EXERCISE GOAL:
Write out every line of the listing below word for word, leaving out the pictures.

[Word and element location data]
□ □ □ □ □ □ □

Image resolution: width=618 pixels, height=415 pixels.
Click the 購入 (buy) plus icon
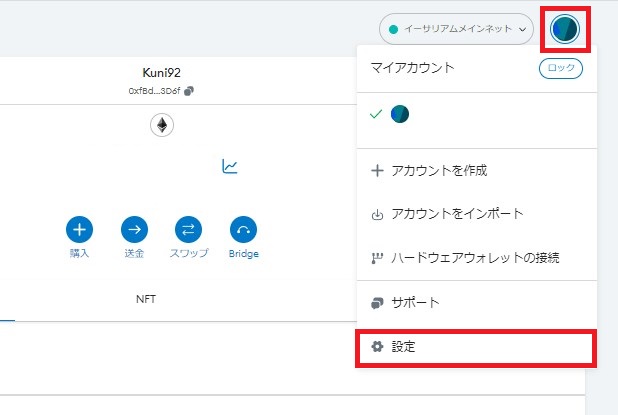[80, 229]
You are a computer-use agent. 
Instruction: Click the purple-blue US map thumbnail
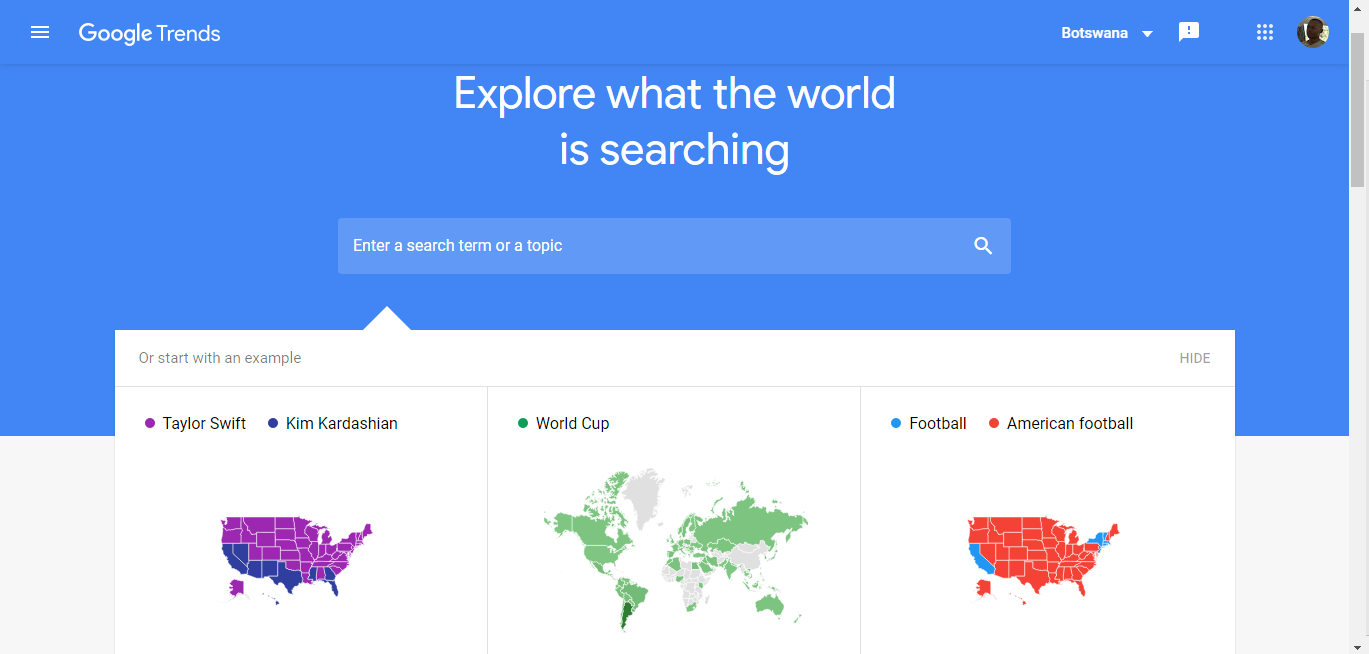(x=296, y=558)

□ □ □ □ □ □ □

TASK OUTPUT:
Image resolution: width=618 pixels, height=415 pixels.
Click the 購入 (buy) plus icon
[80, 229]
You are a computer-use agent. 
Instruction: Click the purple-blue US map thumbnail
(x=296, y=558)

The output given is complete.